**Action item:**
Report the number of lines of the listing below containing the string "will", with nothing added.
BEGIN
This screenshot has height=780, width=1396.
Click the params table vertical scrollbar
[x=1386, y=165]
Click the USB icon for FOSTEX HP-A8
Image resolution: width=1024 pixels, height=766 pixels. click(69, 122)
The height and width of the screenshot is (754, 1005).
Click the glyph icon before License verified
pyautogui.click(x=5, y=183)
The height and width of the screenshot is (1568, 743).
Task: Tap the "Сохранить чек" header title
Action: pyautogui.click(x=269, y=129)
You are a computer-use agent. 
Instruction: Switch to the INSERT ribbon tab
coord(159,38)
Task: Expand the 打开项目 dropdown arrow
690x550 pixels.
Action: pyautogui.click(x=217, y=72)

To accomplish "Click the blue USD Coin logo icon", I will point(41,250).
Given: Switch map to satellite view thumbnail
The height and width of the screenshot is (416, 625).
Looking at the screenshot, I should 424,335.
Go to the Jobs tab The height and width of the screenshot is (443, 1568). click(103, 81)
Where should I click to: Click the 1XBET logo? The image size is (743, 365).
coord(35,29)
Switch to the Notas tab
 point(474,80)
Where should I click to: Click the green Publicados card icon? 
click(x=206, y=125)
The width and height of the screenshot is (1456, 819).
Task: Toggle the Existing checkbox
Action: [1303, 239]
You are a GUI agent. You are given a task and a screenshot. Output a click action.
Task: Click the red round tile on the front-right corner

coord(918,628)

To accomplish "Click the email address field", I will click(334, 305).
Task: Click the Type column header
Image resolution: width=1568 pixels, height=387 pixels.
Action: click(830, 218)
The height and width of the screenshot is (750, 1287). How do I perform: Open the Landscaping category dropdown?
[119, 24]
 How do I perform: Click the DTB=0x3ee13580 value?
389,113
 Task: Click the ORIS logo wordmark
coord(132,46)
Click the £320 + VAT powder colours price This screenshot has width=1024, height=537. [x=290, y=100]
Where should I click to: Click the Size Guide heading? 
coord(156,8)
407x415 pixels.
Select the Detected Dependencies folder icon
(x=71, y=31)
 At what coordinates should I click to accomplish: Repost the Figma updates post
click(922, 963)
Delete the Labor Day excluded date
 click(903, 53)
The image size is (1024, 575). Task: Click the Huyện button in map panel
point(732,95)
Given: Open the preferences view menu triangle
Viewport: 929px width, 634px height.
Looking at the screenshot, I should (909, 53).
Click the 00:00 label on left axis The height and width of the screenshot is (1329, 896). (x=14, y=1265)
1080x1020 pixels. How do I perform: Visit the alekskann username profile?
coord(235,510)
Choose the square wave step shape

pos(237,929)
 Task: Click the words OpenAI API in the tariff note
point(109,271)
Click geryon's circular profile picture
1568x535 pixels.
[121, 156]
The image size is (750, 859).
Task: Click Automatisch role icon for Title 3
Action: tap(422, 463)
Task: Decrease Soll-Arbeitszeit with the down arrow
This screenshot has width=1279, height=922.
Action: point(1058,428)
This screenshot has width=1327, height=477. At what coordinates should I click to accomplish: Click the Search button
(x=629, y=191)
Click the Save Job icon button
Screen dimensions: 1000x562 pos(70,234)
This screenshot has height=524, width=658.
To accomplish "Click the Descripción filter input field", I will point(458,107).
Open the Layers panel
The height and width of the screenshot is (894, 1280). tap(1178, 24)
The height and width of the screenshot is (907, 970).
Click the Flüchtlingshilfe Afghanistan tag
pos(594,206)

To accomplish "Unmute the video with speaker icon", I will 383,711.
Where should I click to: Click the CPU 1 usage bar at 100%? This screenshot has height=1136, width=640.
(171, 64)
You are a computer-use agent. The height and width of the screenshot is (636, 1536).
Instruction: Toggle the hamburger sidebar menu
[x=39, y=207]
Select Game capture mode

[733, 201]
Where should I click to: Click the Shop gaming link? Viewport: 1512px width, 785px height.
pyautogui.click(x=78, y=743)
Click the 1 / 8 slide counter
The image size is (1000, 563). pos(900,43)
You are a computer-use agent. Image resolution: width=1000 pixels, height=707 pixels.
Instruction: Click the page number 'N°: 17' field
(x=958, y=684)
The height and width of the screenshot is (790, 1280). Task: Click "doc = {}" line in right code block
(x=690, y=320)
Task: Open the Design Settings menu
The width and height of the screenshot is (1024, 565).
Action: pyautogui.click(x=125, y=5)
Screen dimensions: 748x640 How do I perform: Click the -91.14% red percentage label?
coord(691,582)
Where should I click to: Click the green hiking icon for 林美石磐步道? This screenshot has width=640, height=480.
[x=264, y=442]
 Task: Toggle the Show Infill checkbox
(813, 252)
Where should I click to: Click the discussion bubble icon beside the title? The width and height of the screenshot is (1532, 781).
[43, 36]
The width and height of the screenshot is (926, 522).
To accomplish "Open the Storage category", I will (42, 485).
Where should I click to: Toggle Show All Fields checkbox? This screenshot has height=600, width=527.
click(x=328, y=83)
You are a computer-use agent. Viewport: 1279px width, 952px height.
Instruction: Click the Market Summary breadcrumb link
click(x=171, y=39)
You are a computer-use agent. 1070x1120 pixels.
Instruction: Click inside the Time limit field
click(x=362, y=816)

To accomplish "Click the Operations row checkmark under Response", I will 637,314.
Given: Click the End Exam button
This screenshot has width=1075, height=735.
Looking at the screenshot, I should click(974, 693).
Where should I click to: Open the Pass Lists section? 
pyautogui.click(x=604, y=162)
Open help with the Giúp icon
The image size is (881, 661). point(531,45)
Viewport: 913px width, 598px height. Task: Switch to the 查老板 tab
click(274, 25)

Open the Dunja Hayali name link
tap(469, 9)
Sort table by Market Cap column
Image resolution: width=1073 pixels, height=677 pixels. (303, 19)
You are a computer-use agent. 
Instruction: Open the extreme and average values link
END
**Solution for this task:**
6